- [What you will do] Locate the line bearing "Screen dimensions: 1200x675" in the material below, then reproduce it and each following line up to and including the line bearing "Task: Enable the airbrush option icon".
┏━━
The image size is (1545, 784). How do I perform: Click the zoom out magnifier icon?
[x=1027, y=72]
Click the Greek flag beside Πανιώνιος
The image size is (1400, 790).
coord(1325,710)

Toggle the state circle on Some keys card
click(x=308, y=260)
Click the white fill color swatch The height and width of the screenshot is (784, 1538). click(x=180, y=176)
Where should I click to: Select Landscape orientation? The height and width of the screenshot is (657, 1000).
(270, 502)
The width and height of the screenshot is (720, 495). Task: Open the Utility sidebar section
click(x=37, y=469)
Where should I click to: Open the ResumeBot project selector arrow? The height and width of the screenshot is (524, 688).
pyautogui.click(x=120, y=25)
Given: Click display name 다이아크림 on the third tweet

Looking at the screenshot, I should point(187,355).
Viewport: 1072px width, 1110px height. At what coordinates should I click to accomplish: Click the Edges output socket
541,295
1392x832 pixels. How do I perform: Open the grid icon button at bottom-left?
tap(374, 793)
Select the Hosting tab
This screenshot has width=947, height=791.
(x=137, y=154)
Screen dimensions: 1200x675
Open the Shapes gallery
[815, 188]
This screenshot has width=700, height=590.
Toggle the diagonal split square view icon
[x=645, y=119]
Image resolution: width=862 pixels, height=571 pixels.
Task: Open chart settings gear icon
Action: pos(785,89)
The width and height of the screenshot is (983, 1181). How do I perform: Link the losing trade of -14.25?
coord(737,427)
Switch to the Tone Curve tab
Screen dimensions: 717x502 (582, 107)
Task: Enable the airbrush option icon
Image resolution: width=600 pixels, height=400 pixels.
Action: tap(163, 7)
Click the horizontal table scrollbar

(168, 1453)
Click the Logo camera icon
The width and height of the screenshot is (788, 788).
┗━━
- [Answer box]
Screen dimensions: 1200x675
Open the Shapes gallery
[815, 188]
This screenshot has width=700, height=590.
Toggle the diagonal split square view icon
[x=645, y=119]
Image resolution: width=862 pixels, height=571 pixels.
Task: Open chart settings gear icon
Action: pos(785,89)
The width and height of the screenshot is (983, 1181). How do I perform: Link the losing trade of -14.25?
coord(737,427)
Switch to the Tone Curve tab
Screen dimensions: 717x502 (582, 107)
Task: Enable the airbrush option icon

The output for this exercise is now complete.